Mad Men and English Dogs

Susan Cinoman 

  • OnStage Columnist
  • @susancinoman

So first let me tell you about Scooter, my dog. He’s an asset. I mean, to his country, which is probably England, because he’s a Yorkshire terrier and a spy. And those terriers are tough. I mean when he gets a piece of cloth or a dog toy, he does not let it go, and he growls. So, yeah, he is one tough small dog and also a double agent. The reason I know he’s working both sides is that his dad, my husband, Doug, reveals secrets to him. But at other times, Scooter questions me, and even if I think my guard is up, he manages to play me, and sure enough, I’ve told him about some location, or some safe house that might have a bone under it. Or something like that. But I bring up Scooter, first of all, because I’m obsessed with him, but also because of Hamilton and the Tonys, The Hashtag Hamiltonys, which I thought I had coined, but alas no, it’s yet another bitter disappointment in my life. I digress.
Hamilton. I am one of the lucky bastards who has seen it. I use the terms specifically, because I AM a lucky bastard. Literally, I was a bastard, meaning that my parents were not married when they bore me, they abandoned me, and then I was lucky enough to be adopted by The Cinomans, my parents whom I loved (and lost) but loved and was so lucky. So, just like Hamilton, I was a bastard orphan born, well, I did go to the Caribbean with my friend, Jill while we were rehearsing The Soubrettes, our comedy act, but I guess a lot of the similarities between Hamilton and I begin to diverge after the Bastard Orphan part. Until you get to the writing. I definitely write like I’m running out of time. Because I am, I’m getting a lot older and still waiting for a production of two of my plays, so yea, I’m running out of time. I contend, who isn’t? The point here, is that when it comes to Hamilton, and his quest, and his shot, and his scrappiness- I relate. Totally. I am there. And I’m sure that a lot of you are there, too.

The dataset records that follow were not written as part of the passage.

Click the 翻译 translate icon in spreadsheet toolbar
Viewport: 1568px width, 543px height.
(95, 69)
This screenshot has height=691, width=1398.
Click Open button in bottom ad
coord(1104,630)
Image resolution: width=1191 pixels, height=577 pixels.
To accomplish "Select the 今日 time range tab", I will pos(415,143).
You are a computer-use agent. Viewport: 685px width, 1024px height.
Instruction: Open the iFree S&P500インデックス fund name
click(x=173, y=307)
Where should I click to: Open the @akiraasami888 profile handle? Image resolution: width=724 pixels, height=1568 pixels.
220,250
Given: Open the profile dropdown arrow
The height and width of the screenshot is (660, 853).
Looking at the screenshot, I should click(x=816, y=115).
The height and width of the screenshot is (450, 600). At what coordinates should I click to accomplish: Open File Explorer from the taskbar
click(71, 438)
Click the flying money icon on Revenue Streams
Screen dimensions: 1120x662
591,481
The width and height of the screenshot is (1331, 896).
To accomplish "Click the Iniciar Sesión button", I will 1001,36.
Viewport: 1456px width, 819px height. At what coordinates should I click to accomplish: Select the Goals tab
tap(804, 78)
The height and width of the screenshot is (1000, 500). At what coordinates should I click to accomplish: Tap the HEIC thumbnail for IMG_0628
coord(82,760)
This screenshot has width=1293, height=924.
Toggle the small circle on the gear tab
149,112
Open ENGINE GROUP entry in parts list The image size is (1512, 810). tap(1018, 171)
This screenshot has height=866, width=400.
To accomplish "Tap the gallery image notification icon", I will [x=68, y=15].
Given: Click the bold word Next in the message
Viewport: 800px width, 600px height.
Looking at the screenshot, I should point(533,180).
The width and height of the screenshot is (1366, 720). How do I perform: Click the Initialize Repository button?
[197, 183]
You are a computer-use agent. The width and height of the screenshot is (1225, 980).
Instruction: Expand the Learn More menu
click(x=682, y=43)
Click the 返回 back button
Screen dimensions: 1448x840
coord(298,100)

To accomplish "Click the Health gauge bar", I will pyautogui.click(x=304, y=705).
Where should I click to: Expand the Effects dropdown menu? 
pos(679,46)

You are singing it in the car, dancing it in your room and putting your name in the lottery. And listening to Ham4Ham - can’t forget that crazy good promotional tool that no one gets mad at, because how can ANYONE ever get mad at Lin? He’s like a combination of a cherub and an imp, but also swashbuckling and a comedian. So no, I don’t think you can find much fault in someone who can sing with the boyishness of Bobby Morse for one minute, then rap like Biggy Small the next, and end the number like Errol Flynn. Lin’s so cool that he uses the word l’chaim often, which make Jewish people, like myself, just want to pinch his cheek and admire him all the more. 
Working on the assumption that you all love Hamilton like I do, and must get your listen on at least once a day, I beg to put forth one idea about why we love the show with the intensity that we do. I want to theorize about just what it is in particular that has galvanized us into a bobbing, clapping, booming bunch of Hamiltonians. (I read that visitors to Hamilton’s house in Harlem used to number about 100 or 200 every couple of months. Now 3000 people a month are visiting.) I think I know why. I think it’s… pride. I think that we are desperately thirsty to feel a sense of national pride. To think that Hercules Mulligan and John Laurence and Lafayette were not that far away from where a Starbucks is on 8th Ave in New York City, or that Washington was sleeping at inns across Philadelphia, or that Jefferson was dancing around the Disney theatres on Times Square at one point in the past, it makes us feel that we are connected to a history that was really honorable and important and rebellious and cool and diverse and American.

And I think we like that. And we need that. And we deify Lin Manuel Miranda, who with this amazingly soaring music and the sound of battles from antiquity mixed with hip hop, and the charisma of the cast, they imbue us with a feeling of wanting to be an American that a lot of us haven’t thought about. At least I haven’t, not since fourth grade, when I thought that anyone could do anything here in the United States. I found out otherwise, but Hamilton helps me to forget that. Hamilton washes away cynicism and replaces it with an unironic production of pure human intrigue on the public and private level. I love that so much. Part of it is too sad, and I have to skip it and I don’t even know the music to those sections. That point brings me to a conclusion.
At the end of the musical, when transcendence arrives and it’s all very beautiful but also so terribly heartbreaking, I am at my most vulnerable, just a gaping wound. That’s what Scooter sniffs out, as he jauntily prances toward me from the kitchen to the living room. He looks at me and cocks his head. He looks again. What is he thinking? Who does he report to? The King? General Howe? Something isn’t quite right or comforting in his gaze. As I said, he’s from England. Is Scooter an adorable, cuddly playful little pup, who seeks comfort in my arms, hailing from Yorkshire…in Britain? Or is he a harbinger for a time when history repeats itself… indeed a revolution may be upon us again! Or not.